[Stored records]
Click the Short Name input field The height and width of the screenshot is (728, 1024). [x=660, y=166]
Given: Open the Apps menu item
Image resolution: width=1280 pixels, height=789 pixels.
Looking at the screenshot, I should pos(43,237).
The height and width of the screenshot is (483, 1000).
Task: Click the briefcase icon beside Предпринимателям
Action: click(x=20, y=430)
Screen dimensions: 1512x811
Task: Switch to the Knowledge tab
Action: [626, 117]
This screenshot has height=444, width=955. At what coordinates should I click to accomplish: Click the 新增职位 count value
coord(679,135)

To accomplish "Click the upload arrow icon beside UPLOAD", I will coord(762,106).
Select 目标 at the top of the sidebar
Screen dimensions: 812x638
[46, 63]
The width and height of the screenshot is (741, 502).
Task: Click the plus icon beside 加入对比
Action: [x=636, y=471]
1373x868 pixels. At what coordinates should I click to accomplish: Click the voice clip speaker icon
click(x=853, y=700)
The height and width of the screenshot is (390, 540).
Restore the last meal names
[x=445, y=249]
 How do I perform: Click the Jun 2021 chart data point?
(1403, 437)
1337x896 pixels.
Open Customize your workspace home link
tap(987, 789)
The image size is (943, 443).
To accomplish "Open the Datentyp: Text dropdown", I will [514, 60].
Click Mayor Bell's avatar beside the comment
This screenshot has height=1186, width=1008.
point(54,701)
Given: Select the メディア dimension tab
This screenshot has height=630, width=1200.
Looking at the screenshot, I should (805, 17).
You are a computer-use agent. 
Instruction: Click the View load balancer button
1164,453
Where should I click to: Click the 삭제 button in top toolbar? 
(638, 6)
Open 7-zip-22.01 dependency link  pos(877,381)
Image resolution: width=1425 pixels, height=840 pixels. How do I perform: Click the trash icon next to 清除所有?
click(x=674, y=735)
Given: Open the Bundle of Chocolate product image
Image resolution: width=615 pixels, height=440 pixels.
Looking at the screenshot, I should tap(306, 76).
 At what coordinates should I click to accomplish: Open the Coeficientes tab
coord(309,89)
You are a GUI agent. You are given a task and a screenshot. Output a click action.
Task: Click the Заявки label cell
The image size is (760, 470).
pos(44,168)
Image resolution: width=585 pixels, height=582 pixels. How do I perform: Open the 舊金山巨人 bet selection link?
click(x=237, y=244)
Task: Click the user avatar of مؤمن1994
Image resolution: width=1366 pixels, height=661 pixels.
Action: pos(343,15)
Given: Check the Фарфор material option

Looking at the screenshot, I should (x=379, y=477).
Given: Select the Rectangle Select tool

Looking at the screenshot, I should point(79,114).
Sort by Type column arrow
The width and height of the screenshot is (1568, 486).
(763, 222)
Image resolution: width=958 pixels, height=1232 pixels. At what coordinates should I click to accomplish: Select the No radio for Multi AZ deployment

• PROBLEM TO SOLVE:
Please copy only the lines from the one with "Given: Open the Bundle" through the final line of the records above, both ends included.

• RESULT OF THE TASK:
Given: Open the Bundle of Chocolate product image
Image resolution: width=615 pixels, height=440 pixels.
Looking at the screenshot, I should tap(306, 76).
 At what coordinates should I click to accomplish: Open the Coeficientes tab
coord(309,89)
You are a GUI agent. You are given a task and a screenshot. Output a click action.
Task: Click the Заявки label cell
The image size is (760, 470).
pos(44,168)
Image resolution: width=585 pixels, height=582 pixels. How do I perform: Open the 舊金山巨人 bet selection link?
click(x=237, y=244)
Task: Click the user avatar of مؤمن1994
Image resolution: width=1366 pixels, height=661 pixels.
Action: pos(343,15)
Given: Check the Фарфор material option

Looking at the screenshot, I should (x=379, y=477).
Given: Select the Rectangle Select tool

Looking at the screenshot, I should point(79,114).
Sort by Type column arrow
The width and height of the screenshot is (1568, 486).
(763, 222)
Image resolution: width=958 pixels, height=1232 pixels. At what coordinates should I click to accomplish: Select the No radio for Multi AZ deployment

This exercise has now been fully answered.